Noted locally for its remoteness, no paved roads exist within almost 20 miles of Jarbidge. The community is usually and most easily accessed using a motor vehicle by way of Three Creek Road, which originates along U.S. Route 93 in Rogerson, Twin Falls County, Idaho; the final 18 miles of this route are unimproved, but usually open all year. From Elko, the easiest access is by proceeding 55 miles north along Nevada State Route 225, then 21 miles east along Elko County Road 746, the North Fork-Charleston Road (signed for Charleston and Jarbidge), and finally 28 miles north along Elko County Road 748, the Jarbidge-Charleston Road. The latter two segments of this route are unimproved and receive no winter maintenance.
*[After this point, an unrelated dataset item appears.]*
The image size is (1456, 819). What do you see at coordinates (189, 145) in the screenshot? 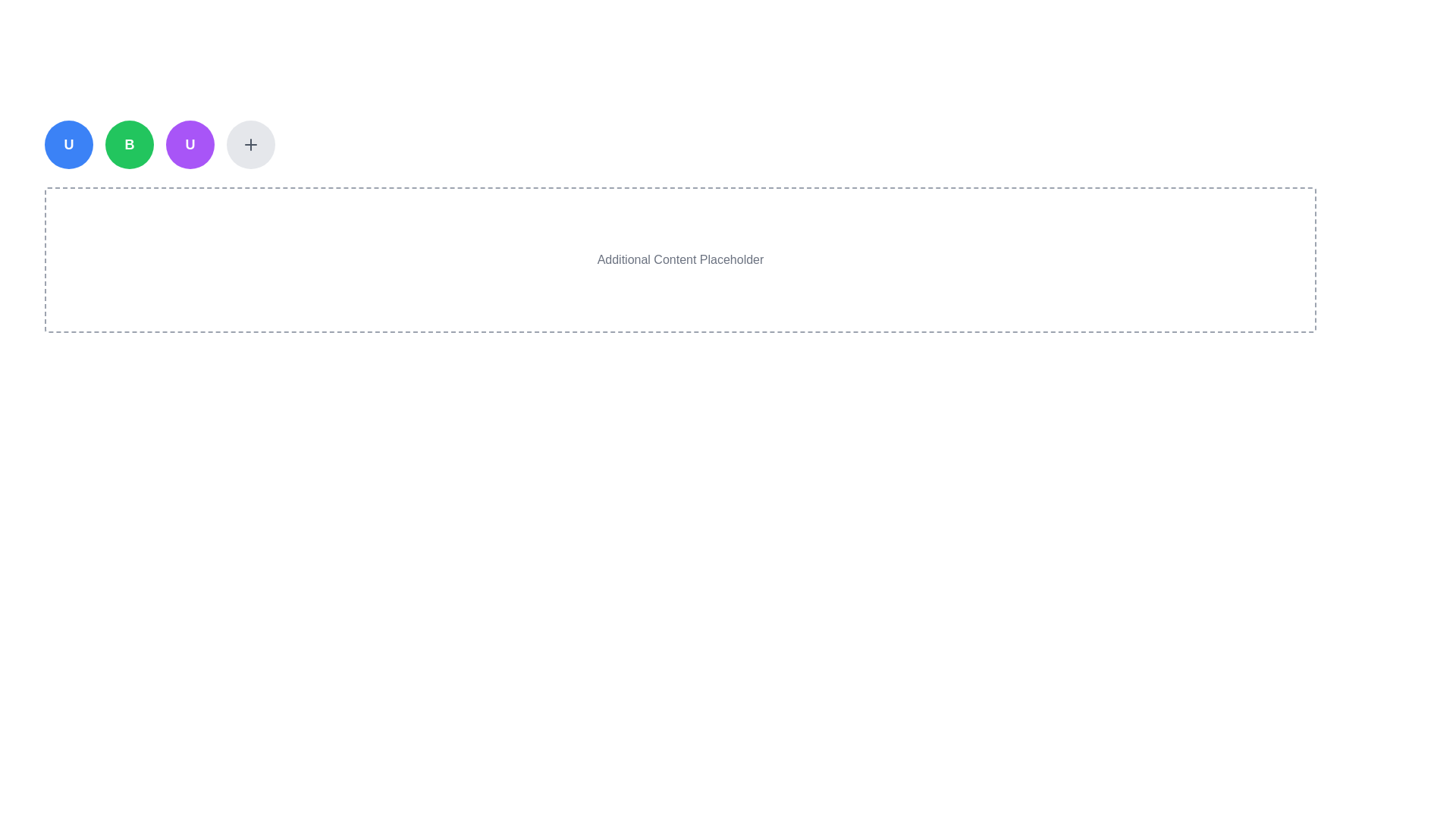
I see `the purple 'U' button, which is the third in a sequence of circular buttons` at bounding box center [189, 145].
They are therefore often closed from as early as October or November to as late as June or July due to heavy snowfall.
Gold was discovered near Jarbidge in 1909, making it the site of one of the last gold rushes in the Old West and, incidentally was the site of the last stagecoach robbery in 1916. Its population swelled to near 2000 in 1911, but afterwards began a slow decline when the mining facilities were largely cannibalized for the war effort during World War I. Mining operations ceased completely in 1932, however in recent months permits for the removal of the gold have been re-issued and the mine is reopening.
The name "Jarbidge" originates from the Shoshone word "Jahabich," which means "devil" - the Shoshone name for the nearby mountains.